Movement: Louisa has tried to do like her brother on a couple of occasions this, which have resulted in tremendous tumbles and a few bumps and scrapes. The worst was when she tried to climb atop his wooden step stool, and she made it to the top but then fell right off, clipping her chin along the way. Ouch! Other than that she’s getting better at climbing those stairs, and I’ve taught her how to scootch back down them again. With a bit more practice, she’ll be a pro at both.
Breastfeeding / Food: Louisa still nurses pretty much on command, pretty much round the clock. She also eats lots of foods, and I’m always so struck by how easy it is to feed her. One thing to note is that we got rid of the high chair a few weeks ago and it’s been great. She now sits in Nico’s old booster seat (which has a strap) and Nico got a new “minimalist” booster that he really likes. It’s way easier for him to get off and on, and having Louisa at table level is really lovely.
Sleep: Louisa is not a sound sleeper. She wakes frequently, needs a lot of comforting, and prefers to sleep in our bed with us than alone in her room. These are facts. When we “sleep trained” Nico all those months ago, I remember thinking how awful it was, how much it took out of us to sit there in his room for 90+ minutes “shh’ing” and singing lullabies until my throat was bone dry and my arm was numb from rubbing his back through the slats of the crib. I remember thinking that I would never have evenings to myself ever again, that I felt like a hostage in my child’s bedroom, there against my will and unable to leave. I also remember thinking “I can’t ever go through this again” and consoled myself with the thought that the second child would most certainly be a better sleeper.
Ha, jokes on me. We’re back in that awful “hostage” phase, where we can’t do anything between the hours of 7 and 10pm because we’re busy putting the baby down to sleep. The location is different (our bed vs. the crib) but the scenario is basically the same.

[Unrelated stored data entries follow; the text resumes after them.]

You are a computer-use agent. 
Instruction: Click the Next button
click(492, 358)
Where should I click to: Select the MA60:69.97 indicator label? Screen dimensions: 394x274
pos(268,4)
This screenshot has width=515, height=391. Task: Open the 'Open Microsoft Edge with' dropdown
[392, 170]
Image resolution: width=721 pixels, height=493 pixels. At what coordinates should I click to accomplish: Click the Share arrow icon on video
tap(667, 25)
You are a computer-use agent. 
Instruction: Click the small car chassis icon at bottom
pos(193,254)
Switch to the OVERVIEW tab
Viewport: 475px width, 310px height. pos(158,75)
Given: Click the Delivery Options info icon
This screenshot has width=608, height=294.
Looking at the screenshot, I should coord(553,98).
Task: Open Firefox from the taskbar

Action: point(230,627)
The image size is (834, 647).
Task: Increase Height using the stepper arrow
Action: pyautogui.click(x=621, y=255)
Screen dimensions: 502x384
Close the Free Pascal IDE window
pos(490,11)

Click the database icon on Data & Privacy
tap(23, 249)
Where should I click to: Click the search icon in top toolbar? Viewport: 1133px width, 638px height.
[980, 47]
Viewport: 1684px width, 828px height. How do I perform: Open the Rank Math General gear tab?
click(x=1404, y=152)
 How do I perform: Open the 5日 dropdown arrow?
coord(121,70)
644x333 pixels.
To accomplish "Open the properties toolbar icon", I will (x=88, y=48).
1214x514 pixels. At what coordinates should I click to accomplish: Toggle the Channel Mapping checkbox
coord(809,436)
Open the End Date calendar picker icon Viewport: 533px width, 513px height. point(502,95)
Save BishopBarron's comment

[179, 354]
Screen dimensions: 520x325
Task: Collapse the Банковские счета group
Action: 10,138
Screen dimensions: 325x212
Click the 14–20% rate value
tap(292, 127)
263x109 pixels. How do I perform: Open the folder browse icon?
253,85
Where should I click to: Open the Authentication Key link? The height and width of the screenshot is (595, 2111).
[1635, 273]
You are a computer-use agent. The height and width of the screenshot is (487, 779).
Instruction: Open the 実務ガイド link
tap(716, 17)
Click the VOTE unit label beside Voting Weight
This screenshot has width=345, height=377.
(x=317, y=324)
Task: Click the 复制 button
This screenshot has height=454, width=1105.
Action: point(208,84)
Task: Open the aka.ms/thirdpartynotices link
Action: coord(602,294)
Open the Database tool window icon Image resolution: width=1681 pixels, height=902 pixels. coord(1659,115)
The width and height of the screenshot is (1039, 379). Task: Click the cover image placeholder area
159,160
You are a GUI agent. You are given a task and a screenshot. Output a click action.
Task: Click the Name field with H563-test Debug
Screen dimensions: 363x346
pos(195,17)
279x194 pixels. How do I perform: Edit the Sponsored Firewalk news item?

(side note: With Nico, he was way more wiling to sleep in his crib (and actually slept much more soundly in his own bed than he ever did in ours). If Nico had Louisa’s distaste for her crib we never would have forced him in there or anything. We followed his cues and we comforted for as long as was needed for him to sleep peacefully. We used the term ‘sleep training’ veerrrrry loosely)
Anyway, I know that I can’t let my kids cry it out. I tried. With both of them, and it just wasn’t something I could do. And so I resign myself to waiting. Waiting for Louisa to learn how to sleep through the night on her own, at her own pace. In the meantime, we’ll be there for her when we’re needed, and we’ll comfort her when she asks.
In my heart and my gut I know I’m doing the right thing, that I’m laying a foundation of trust and well-being in her that will enable her to move to her bedroom with confidence and self-assurance when she’s ready.
And if experience taught me anything, it’s that this too, my dear friends, shall pass.